# Some of my old gear



## Tuffythepug (Jul 17, 2012)

Here's a couple from my collection.    The Rolleiflex is a mid 50's model which I bought about 30 years ago from a retired girlie magazine photographer.   I paid $75 for it and I've shot a ton of photos with it.  It's cumbersome to use but still takes good photos.  The Kodak Retina was going to be thrown out with a bunch of other misc. stuff from an old bank building when I rescued it.   it cost me nothing.


----------



## JoshuaSimPhotography (Jul 18, 2012)

Iva always wanted one of these double reflex cams. They also make a neat subject for some low light photography


----------



## IanG (Jul 18, 2012)

JoshuaSimPhotography said:


> Iva always wanted one of these double reflex cams. They also make a neat subject for some low light photography



Double reflex which are stereo reflex cameras are fairly rarely seen now, I'd love to buy one. The Rolleiflex is a twin lens reflex but only the viewing lens is reflex 

Ian


----------



## The Barbarian (Jul 23, 2012)

I have a good number of them.   The coolest one I have is a Zeiss Ikoflex III 852/16.   It apparently had been stored near a window, all the leather on the back side had dried and was flaking off.   I releathered it and it's been great.

If you want a great 120 shooter, though, you should consider the Voigtlander Perkeo.    It's a 120, but foldable, and so compact you can drop it in your pocket.

You can get an old rangefinder to put in the shoe, if you really need it.   I never did.

### Materials provided
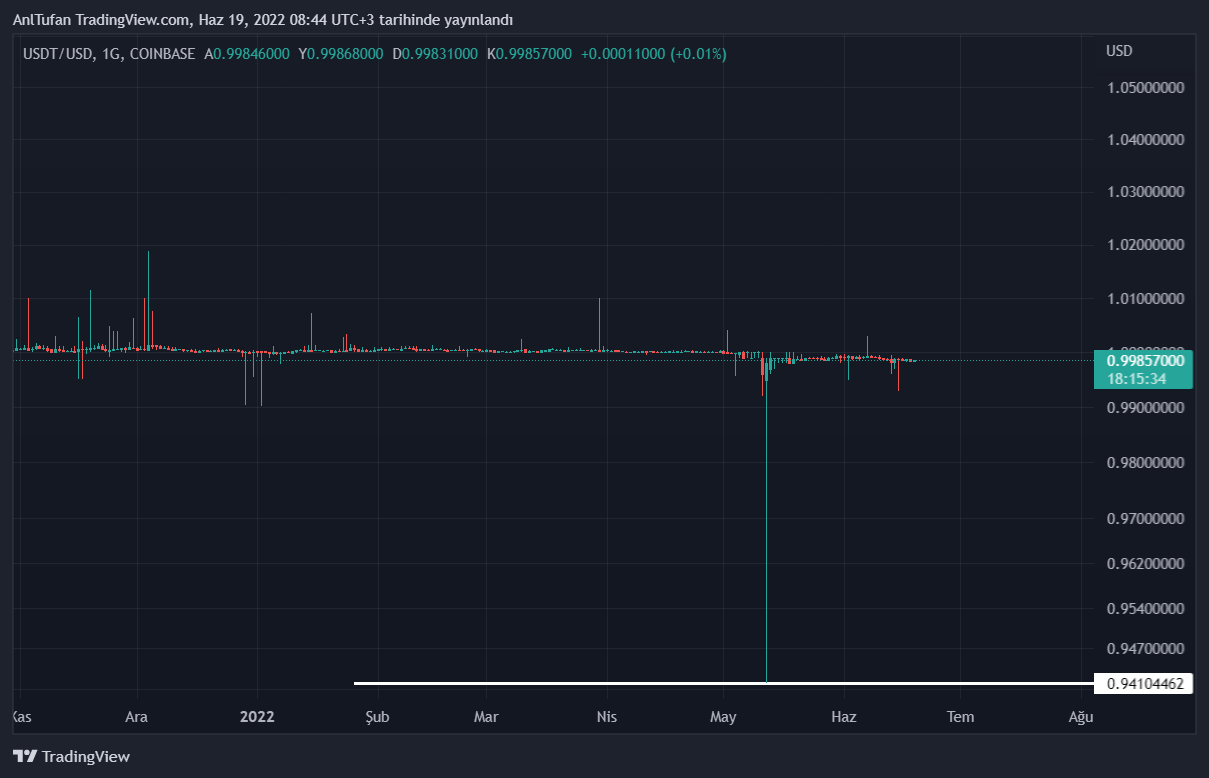Click the 1.05000000 level on price axis
This screenshot has width=1209, height=778.
coord(1145,88)

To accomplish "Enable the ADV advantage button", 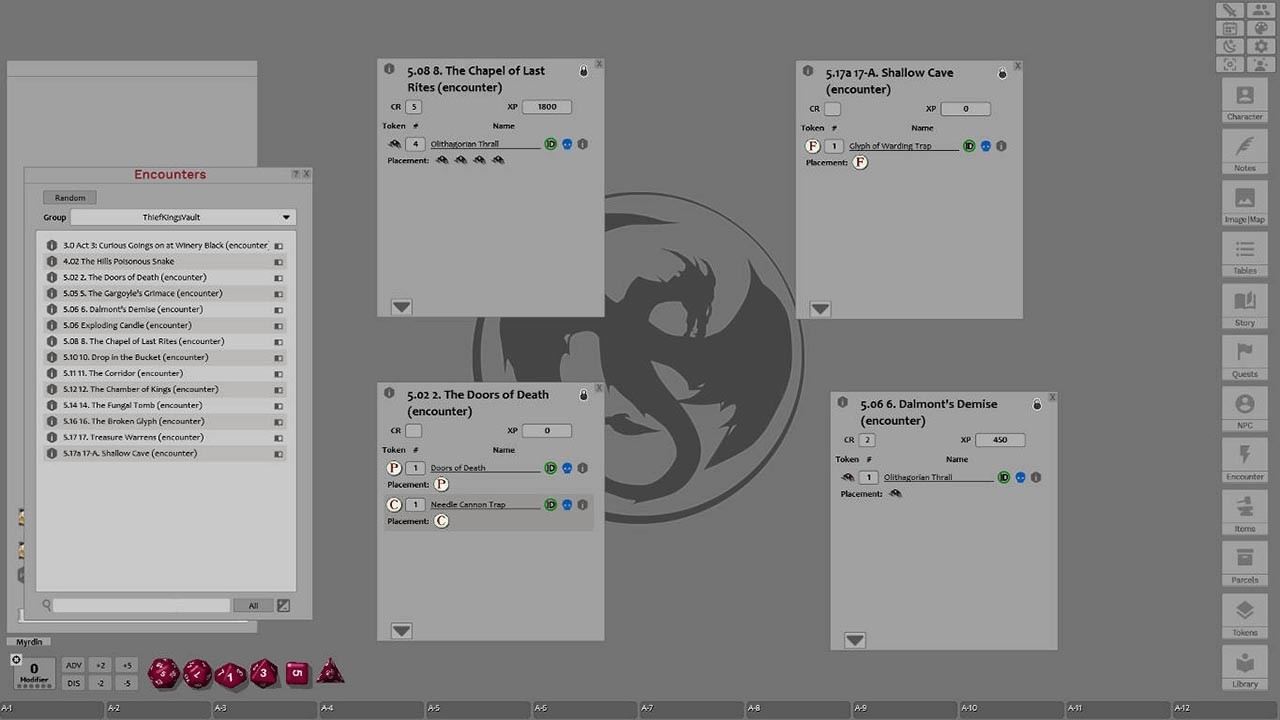I will click(x=73, y=664).
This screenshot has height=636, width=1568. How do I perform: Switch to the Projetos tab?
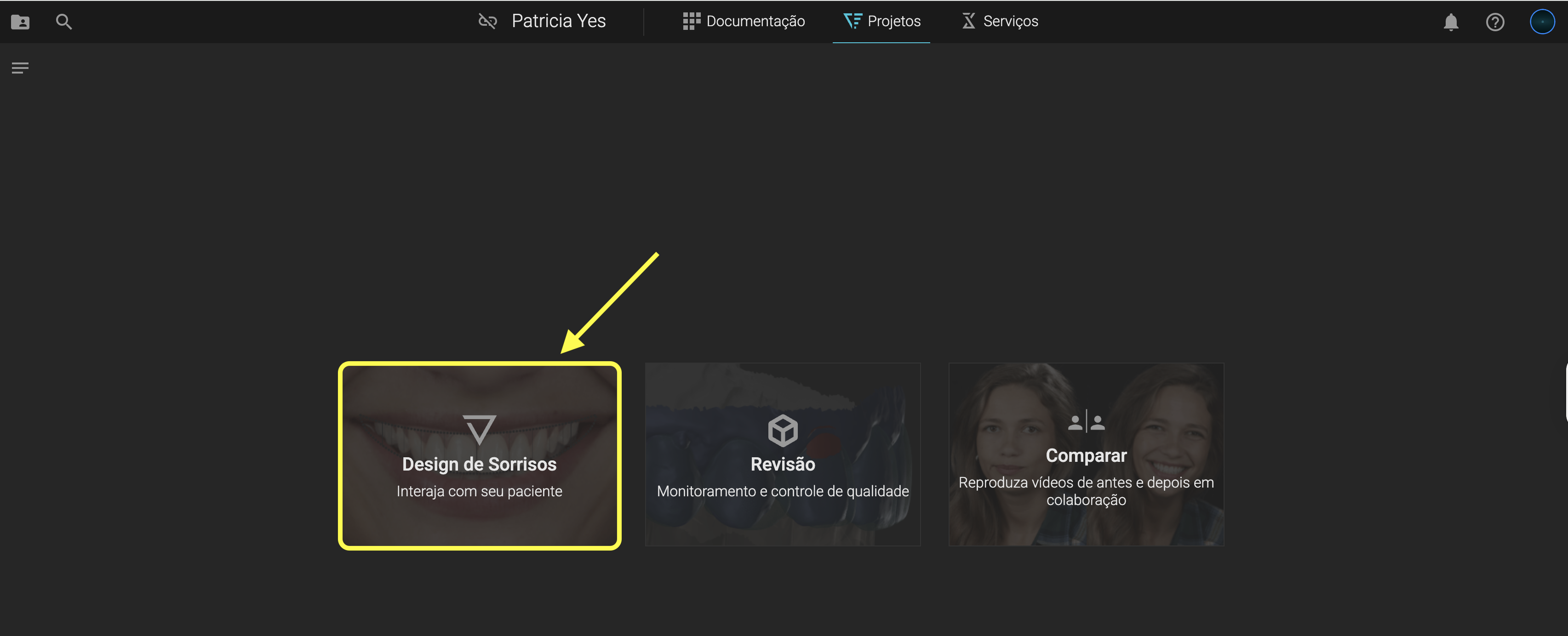coord(893,21)
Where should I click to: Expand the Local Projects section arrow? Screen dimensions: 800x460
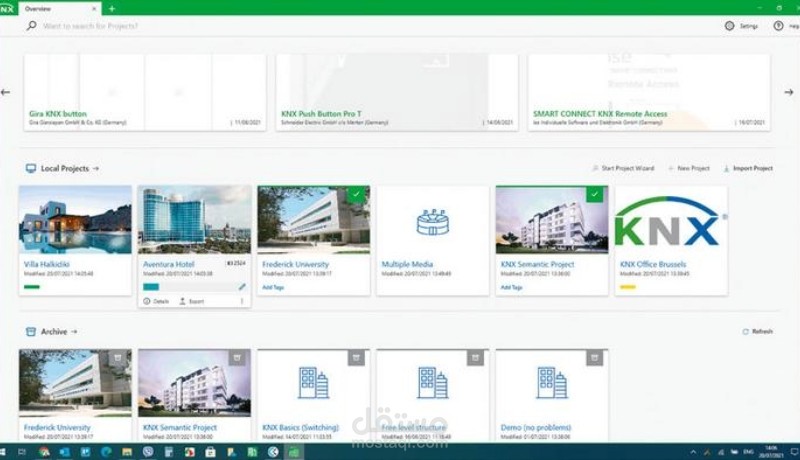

### Written instruction 1
Count how many lines of the entries contain the string "screenshot", treating uppercase and lowercase as different, and reply with the number alone.
### Written instruction 2
Carry on the camera forum thread, picking up after its final sentence.
The camera forum thread and the entries have no connection to each other.

### Result 1
2

### Result 2
Two scans from negatives.  Slight crop on these to make then rectangular, and a bit of brightness and contrast adjust.


----------



## SamSpade1941 (Jul 23, 2012)

When I was in my 20's I was given an older Mamiya TLR  as payment for taking care of a lawn for an elderly neighbor . I kind of wish I still had that camera now, it took wonderful photos. Just large and slow to setup and at the time I was into cool looking sleek 35mm SLR cameras. These days I like slower Medium format cameras. kind of funny how that type of thing comes full circle.


----------



## hearts0075 (Aug 4, 2012)

And omg they are the top of the line now and do expensive. You were lucky to have one!


----------



## pixmedic (Aug 4, 2012)

my wife has a rolleiflex 3.5C with the carl zeiss 75mm lens. has the built in  light meter.  in good shape. 
never gets used though. her grandfather left it to her.  have to run some film through it one day and see what it can do.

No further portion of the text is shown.